(SUPPLIED MATERIAL begins)
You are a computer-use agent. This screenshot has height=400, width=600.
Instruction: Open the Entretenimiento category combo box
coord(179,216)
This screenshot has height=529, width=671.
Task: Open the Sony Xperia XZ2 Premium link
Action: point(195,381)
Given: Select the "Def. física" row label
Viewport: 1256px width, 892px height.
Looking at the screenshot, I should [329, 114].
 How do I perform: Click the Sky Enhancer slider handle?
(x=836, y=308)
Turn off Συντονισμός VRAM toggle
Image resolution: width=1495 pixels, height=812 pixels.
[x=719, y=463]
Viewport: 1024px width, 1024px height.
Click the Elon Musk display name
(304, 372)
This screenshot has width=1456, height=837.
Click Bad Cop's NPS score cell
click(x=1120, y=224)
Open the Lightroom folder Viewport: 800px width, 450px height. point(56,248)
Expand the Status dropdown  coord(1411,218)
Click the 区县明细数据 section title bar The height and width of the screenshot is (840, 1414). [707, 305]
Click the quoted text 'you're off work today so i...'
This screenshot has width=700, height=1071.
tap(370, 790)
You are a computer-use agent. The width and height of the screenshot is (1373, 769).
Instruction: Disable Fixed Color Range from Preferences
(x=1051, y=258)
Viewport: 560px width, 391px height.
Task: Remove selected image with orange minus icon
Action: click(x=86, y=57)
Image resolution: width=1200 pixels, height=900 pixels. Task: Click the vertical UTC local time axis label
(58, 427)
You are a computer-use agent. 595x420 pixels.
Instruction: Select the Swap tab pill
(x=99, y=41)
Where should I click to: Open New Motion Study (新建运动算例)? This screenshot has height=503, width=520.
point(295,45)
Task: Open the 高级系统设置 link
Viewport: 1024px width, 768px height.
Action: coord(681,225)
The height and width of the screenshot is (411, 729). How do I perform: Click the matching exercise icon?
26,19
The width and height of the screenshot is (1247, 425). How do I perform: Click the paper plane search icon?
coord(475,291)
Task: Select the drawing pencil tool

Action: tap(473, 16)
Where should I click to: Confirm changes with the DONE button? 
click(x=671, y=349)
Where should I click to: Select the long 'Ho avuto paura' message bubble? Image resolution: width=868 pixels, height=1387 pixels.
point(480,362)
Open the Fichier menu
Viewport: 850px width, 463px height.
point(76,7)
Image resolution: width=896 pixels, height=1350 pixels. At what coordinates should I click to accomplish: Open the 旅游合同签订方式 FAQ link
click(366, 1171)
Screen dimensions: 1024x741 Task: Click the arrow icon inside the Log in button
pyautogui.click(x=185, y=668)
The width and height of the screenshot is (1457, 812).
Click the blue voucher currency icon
(SUPPLIED MATERIAL ends)
# TASK GOAL
All records shown above need to be written out again verbatim.

# SOLUTION TO THE PROBLEM
You are a computer-use agent. This screenshot has height=400, width=600.
Instruction: Open the Entretenimiento category combo box
coord(179,216)
This screenshot has height=529, width=671.
Task: Open the Sony Xperia XZ2 Premium link
Action: point(195,381)
Given: Select the "Def. física" row label
Viewport: 1256px width, 892px height.
Looking at the screenshot, I should [329, 114].
 How do I perform: Click the Sky Enhancer slider handle?
(x=836, y=308)
Turn off Συντονισμός VRAM toggle
Image resolution: width=1495 pixels, height=812 pixels.
[x=719, y=463]
Viewport: 1024px width, 1024px height.
Click the Elon Musk display name
(304, 372)
This screenshot has width=1456, height=837.
Click Bad Cop's NPS score cell
click(x=1120, y=224)
Open the Lightroom folder Viewport: 800px width, 450px height. point(56,248)
Expand the Status dropdown  coord(1411,218)
Click the 区县明细数据 section title bar The height and width of the screenshot is (840, 1414). [707, 305]
Click the quoted text 'you're off work today so i...'
This screenshot has width=700, height=1071.
tap(370, 790)
You are a computer-use agent. The width and height of the screenshot is (1373, 769).
Instruction: Disable Fixed Color Range from Preferences
(x=1051, y=258)
Viewport: 560px width, 391px height.
Task: Remove selected image with orange minus icon
Action: click(x=86, y=57)
Image resolution: width=1200 pixels, height=900 pixels. Task: Click the vertical UTC local time axis label
(58, 427)
You are a computer-use agent. 595x420 pixels.
Instruction: Select the Swap tab pill
(x=99, y=41)
Where should I click to: Open New Motion Study (新建运动算例)? This screenshot has height=503, width=520.
point(295,45)
Task: Open the 高级系统设置 link
Viewport: 1024px width, 768px height.
Action: coord(681,225)
The height and width of the screenshot is (411, 729). How do I perform: Click the matching exercise icon?
26,19
The width and height of the screenshot is (1247, 425). How do I perform: Click the paper plane search icon?
coord(475,291)
Task: Select the drawing pencil tool

Action: tap(473, 16)
Where should I click to: Confirm changes with the DONE button? 
click(x=671, y=349)
Where should I click to: Select the long 'Ho avuto paura' message bubble? Image resolution: width=868 pixels, height=1387 pixels.
point(480,362)
Open the Fichier menu
Viewport: 850px width, 463px height.
point(76,7)
Image resolution: width=896 pixels, height=1350 pixels. At what coordinates should I click to accomplish: Open the 旅游合同签订方式 FAQ link
click(366, 1171)
Screen dimensions: 1024x741 Task: Click the arrow icon inside the Log in button
pyautogui.click(x=185, y=668)
The width and height of the screenshot is (1457, 812).
Click the blue voucher currency icon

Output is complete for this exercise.